Listed records below:

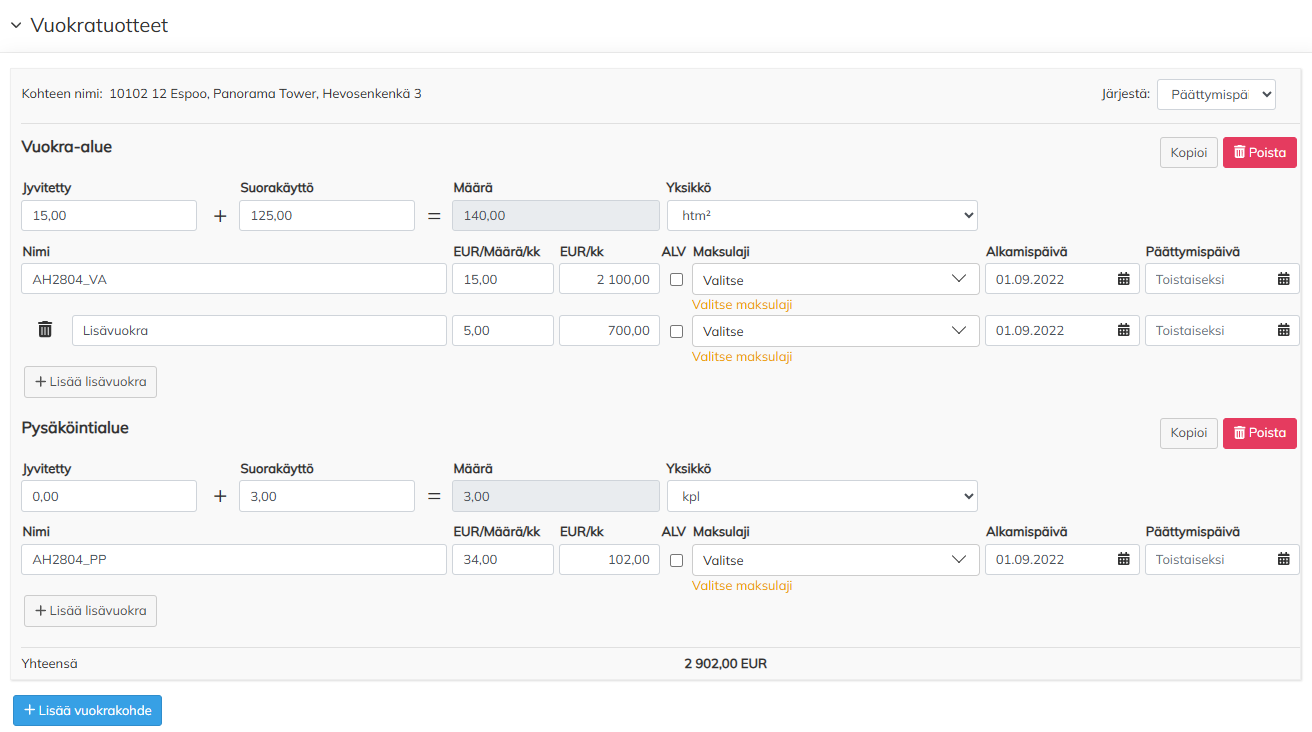Open the Järjestä sort dropdown

click(x=1216, y=94)
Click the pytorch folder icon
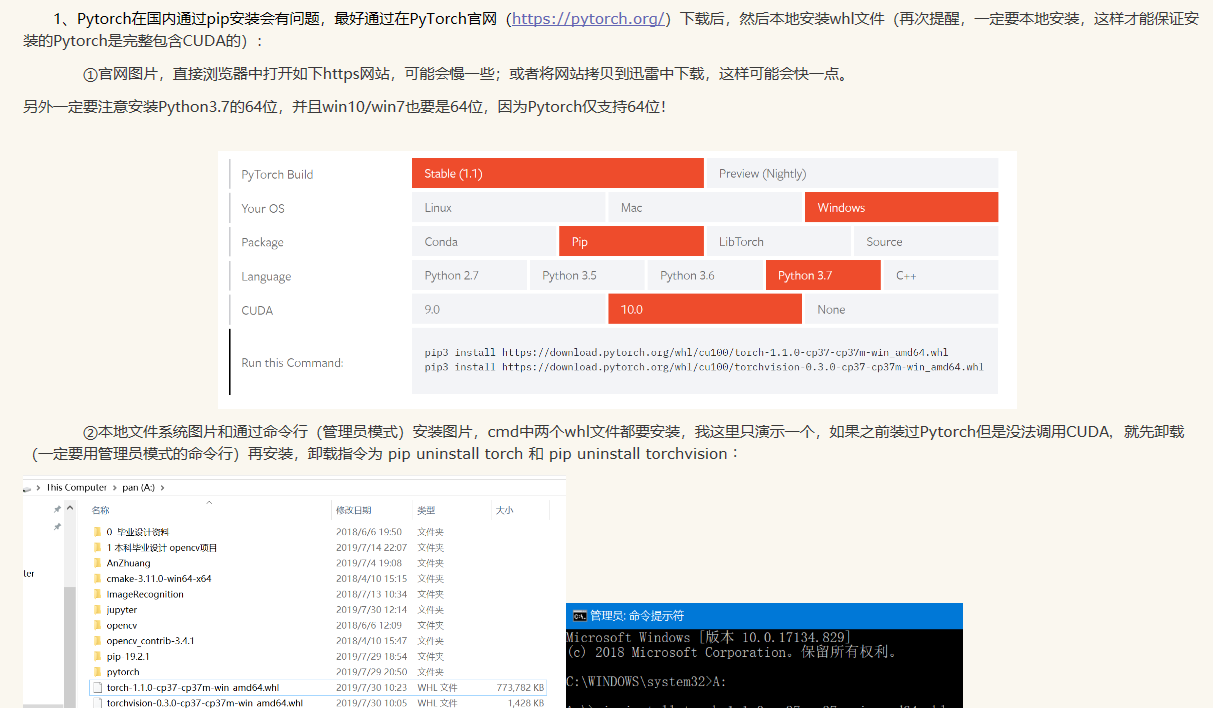This screenshot has height=708, width=1213. coord(99,672)
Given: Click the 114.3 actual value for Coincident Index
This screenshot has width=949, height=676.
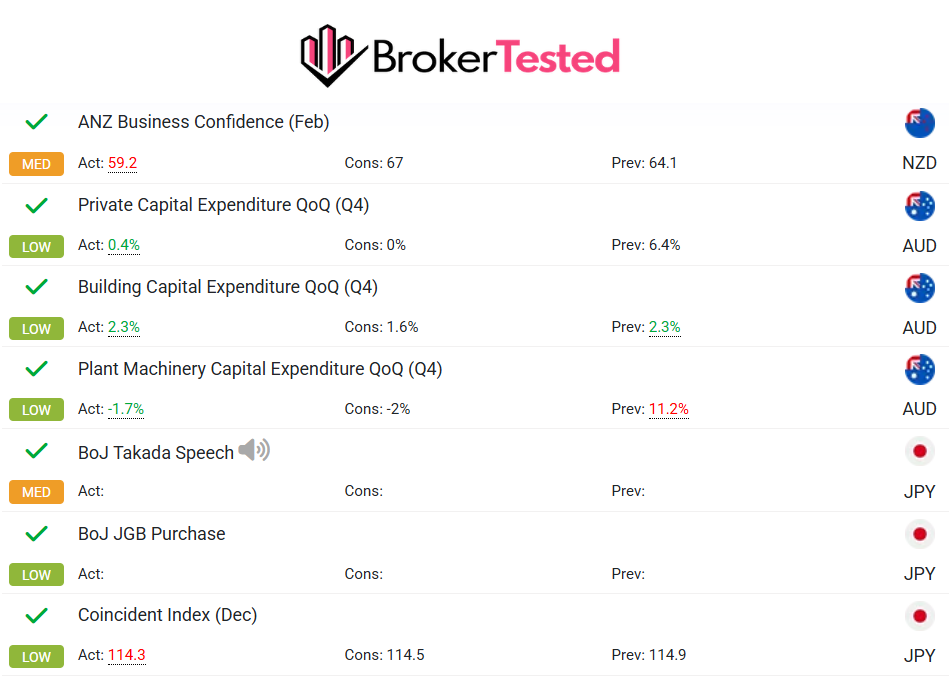Looking at the screenshot, I should tap(126, 656).
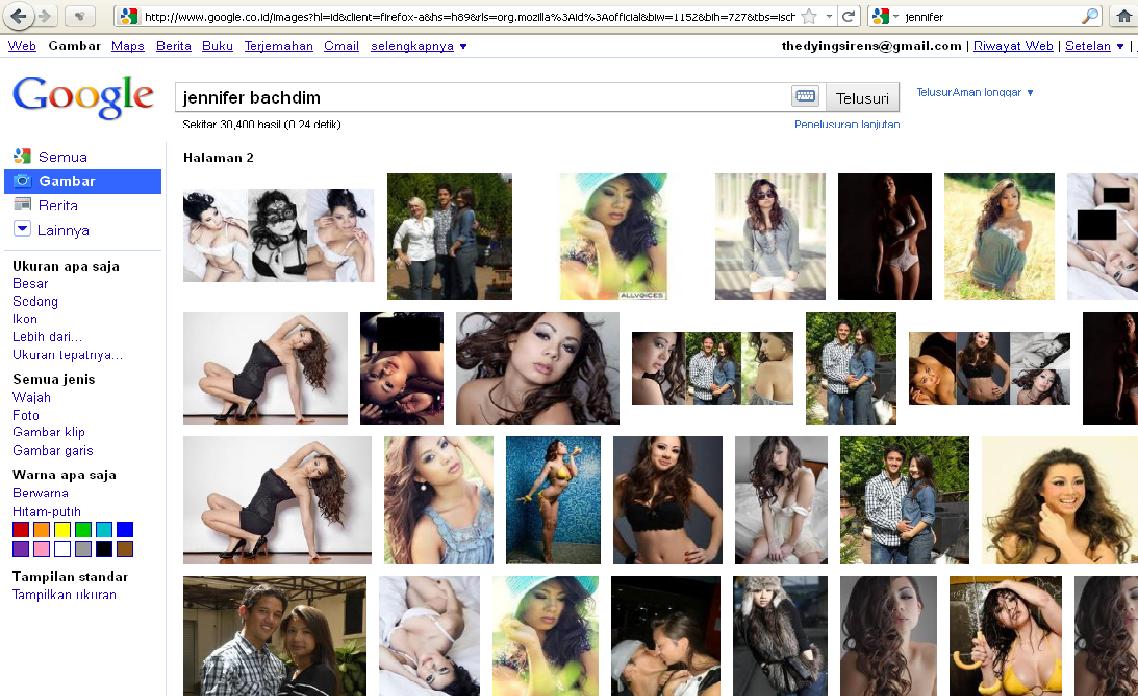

End of Listed records.

• Task: Quote exactly, and only, the lines from the one containing "Given: Click the" through the last line of the records above, both included; leave out any pictures.

• Response area:
Given: Click the 114.3 actual value for Coincident Index
This screenshot has width=949, height=676.
Looking at the screenshot, I should tap(126, 656).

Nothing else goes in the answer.